Monday, October 02, 2006

Aluminium and Jamaica

"I was a very young reporter at The Gleaner in 1952 when the first
shipment of Jamaican bauxite left for the United States aboard the SS
Carl Schmedeman, an ore carrier built for Reynolds Jamaica Mines. Since
that time, we have exported hundreds of millions of tons of bauxite and
alumina, we have lost mountains, valleys, churches , graveyards, houses,
and schools to the inexorable bite of the bauxite draglines and we've
sacrificed children's lungs and the roofs of houses to the pollution
from alumina refining.

We don't have much to show for it except some suspect foreign exchange
earnings figures and a small class of specially privileged people who
are supported by the industry.

One would have thought that in 50 years an industry as profitable as
this might have clubbed together to donate a trade school to one of the
communities they ravage.
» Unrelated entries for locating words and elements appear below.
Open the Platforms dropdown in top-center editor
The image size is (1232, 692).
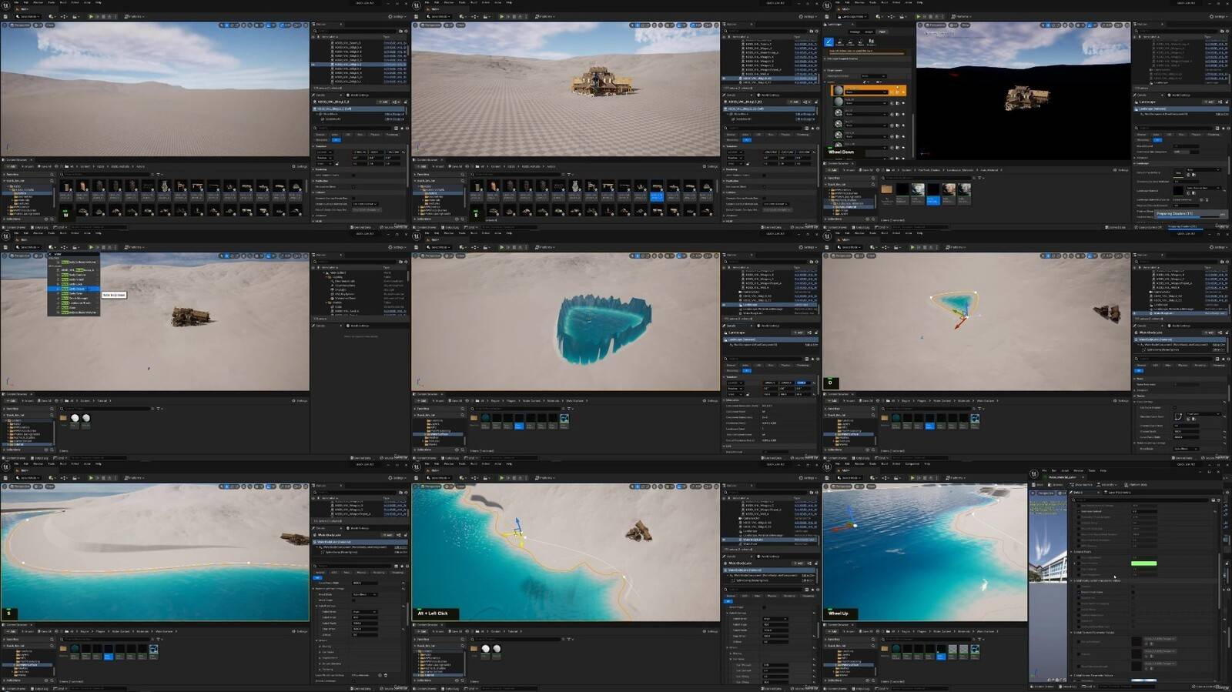point(544,16)
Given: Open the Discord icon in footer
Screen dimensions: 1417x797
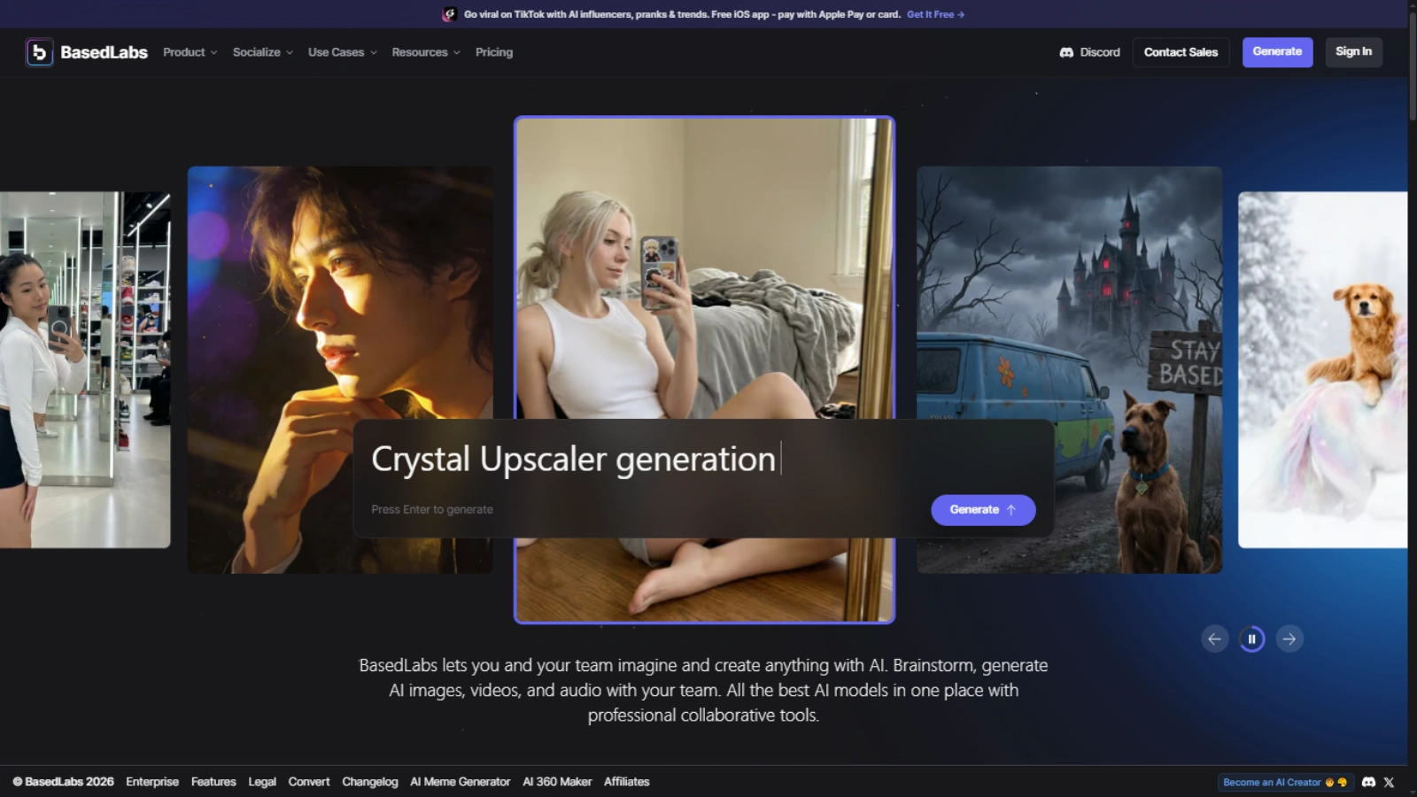Looking at the screenshot, I should point(1368,782).
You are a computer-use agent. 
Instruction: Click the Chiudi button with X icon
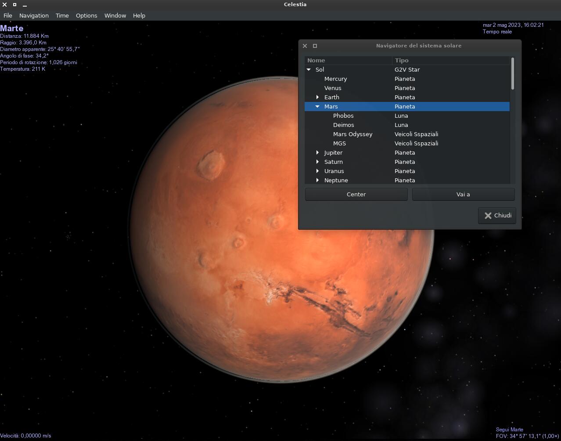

Only Kaiser, under Don Tretzel, ever seemed
conscious of its community responsibility. The others have simply gone
their merry way rejoicing at the fools who let them have their bauxite
cheap and do not insist on the proper restoration of mined-out lands as
specified in agreements and licences since 1944.

The aluminium industry is one of the worst polluters on earth, and in
Jamaica their record is dismal. Alcan, the Canadian twin separated from
Alcoa when Alcoa became too big even for the USA, has bequeathed to us
two environmental time bombs in the form of red mud lakes at Mount
Rosser and Mandeville. There is evidence that the St Catherine
groundwater has, for some years, been polluted by Mount Rosser."